Let’s take a look at the typical monthly payment on a $400K mortgage and the factors that will impact your payment amount as you embark on the journey of buying a house and paying off your loan.
About The Monthly Payments On A $400K Mortgage
Your monthly mortgage payment will be made up of four parts: principal, interest, taxes and insurance (PITI). For purposes of our calculations, we’ll be focusing on principal and interest, but keep this in mind: The total amount you’ll pay in principal and interest each month can vary significantly depending on your interest rate and the length of your loan term. It’s time now to delve into how both of these factors, along with other factors, impact a $400,000 mortgage payment.

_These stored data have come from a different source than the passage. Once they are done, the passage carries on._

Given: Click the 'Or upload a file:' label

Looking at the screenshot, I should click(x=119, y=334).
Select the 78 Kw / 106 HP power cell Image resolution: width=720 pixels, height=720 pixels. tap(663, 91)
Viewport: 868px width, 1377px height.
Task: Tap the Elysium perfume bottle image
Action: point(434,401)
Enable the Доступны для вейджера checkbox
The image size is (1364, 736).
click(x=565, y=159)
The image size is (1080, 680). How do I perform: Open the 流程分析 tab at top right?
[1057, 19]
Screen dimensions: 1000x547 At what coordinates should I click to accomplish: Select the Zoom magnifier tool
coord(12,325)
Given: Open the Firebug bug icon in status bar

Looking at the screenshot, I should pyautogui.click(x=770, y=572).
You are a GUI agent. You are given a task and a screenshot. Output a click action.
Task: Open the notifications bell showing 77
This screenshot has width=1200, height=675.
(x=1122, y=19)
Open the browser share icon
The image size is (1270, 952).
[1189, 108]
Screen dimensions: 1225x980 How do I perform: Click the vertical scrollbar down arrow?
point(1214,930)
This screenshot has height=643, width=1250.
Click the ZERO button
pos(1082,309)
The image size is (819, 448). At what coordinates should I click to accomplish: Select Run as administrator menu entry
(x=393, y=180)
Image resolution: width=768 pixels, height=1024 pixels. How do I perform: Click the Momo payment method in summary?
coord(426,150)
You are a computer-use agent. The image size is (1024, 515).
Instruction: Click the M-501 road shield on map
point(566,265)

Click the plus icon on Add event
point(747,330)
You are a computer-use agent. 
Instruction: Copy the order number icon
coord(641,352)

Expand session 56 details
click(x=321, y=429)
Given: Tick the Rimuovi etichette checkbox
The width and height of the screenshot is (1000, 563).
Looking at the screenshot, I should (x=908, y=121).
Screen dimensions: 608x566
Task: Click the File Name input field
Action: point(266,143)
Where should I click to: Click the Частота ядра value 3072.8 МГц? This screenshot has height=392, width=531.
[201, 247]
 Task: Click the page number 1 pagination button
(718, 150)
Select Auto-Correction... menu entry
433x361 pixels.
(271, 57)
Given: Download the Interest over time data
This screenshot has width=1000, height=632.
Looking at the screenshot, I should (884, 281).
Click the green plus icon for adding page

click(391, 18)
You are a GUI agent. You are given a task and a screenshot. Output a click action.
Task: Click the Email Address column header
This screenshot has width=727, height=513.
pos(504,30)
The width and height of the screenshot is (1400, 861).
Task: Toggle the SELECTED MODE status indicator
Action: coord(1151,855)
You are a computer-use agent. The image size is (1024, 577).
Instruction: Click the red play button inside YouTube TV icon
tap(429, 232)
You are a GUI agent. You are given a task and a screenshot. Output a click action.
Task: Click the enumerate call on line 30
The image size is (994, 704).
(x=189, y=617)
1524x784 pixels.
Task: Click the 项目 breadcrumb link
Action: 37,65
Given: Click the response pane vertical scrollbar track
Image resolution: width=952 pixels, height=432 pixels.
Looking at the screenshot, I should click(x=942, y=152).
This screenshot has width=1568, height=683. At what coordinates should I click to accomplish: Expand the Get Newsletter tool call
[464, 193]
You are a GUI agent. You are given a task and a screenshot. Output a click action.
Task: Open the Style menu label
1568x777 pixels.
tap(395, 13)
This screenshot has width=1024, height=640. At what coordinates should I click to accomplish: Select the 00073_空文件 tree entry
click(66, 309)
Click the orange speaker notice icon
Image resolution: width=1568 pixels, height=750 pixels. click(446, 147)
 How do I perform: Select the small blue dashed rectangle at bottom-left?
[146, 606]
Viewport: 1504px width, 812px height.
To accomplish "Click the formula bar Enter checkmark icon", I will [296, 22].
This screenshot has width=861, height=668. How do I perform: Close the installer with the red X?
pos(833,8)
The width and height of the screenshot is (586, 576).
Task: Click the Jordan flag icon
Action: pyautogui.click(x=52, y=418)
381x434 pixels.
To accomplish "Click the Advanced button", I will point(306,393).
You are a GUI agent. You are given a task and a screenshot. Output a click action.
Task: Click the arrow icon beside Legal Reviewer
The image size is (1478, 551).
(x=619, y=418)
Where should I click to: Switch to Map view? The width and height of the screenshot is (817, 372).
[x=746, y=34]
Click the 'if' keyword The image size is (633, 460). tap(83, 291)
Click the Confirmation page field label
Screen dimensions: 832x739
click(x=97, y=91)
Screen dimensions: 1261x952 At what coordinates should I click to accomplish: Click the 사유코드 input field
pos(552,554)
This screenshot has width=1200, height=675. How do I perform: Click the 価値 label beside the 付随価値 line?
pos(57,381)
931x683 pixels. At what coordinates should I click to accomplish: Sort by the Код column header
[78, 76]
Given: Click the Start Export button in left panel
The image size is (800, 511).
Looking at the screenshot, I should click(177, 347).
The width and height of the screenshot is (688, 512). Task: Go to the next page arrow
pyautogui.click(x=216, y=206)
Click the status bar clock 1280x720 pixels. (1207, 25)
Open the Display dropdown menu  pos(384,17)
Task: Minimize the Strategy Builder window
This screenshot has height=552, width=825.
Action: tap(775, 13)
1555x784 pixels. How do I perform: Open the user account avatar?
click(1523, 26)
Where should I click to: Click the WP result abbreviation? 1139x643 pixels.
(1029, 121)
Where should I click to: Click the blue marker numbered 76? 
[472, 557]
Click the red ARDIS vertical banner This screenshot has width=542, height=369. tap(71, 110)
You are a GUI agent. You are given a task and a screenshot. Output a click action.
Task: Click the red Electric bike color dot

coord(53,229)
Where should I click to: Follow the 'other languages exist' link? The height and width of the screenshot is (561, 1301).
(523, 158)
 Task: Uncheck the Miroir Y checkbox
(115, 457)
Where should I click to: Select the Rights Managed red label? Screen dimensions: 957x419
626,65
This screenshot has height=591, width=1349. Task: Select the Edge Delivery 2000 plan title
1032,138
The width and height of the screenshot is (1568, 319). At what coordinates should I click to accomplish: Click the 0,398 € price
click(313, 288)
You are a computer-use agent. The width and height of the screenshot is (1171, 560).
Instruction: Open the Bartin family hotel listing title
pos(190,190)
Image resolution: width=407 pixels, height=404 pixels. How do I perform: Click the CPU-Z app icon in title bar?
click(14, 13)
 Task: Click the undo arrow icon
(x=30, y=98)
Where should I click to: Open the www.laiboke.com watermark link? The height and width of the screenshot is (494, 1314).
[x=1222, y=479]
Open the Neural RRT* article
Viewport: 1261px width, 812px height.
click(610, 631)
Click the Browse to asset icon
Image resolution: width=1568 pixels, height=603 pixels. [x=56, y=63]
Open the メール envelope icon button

How Term Length Impacts A $400K Mortgage
Simply put, the shorter your mortgage term length, the higher your mortgage payment will be each month. That’s because you’ll have less time to pay off the total principal balance and you’ll have to do so in significantly fewer payments. For example, on a $400K mortgage with a 7% fixed rate, the monthly payment on a 15-year loan is $3,595. The payment on a 30-year loan, by comparison, is $2,661. Just keep in mind that neither amount factors in the cost of insurance or property taxes, which will both be included in your monthly payment.
Consider, too, that although you’ll pay more each month with a 15-year mortgage than you’d pay monthly with a 30-year mortgage, you’re likely to have a lower interest rate on the 15-year plan since rates tend to be lower on shorter-term mortgages. For example, with all other factors being equal, the interest rate on a 30-year $400,000 loan might be 7.9%, while the rate on a 15-year loan for the same amount might be 6.9%.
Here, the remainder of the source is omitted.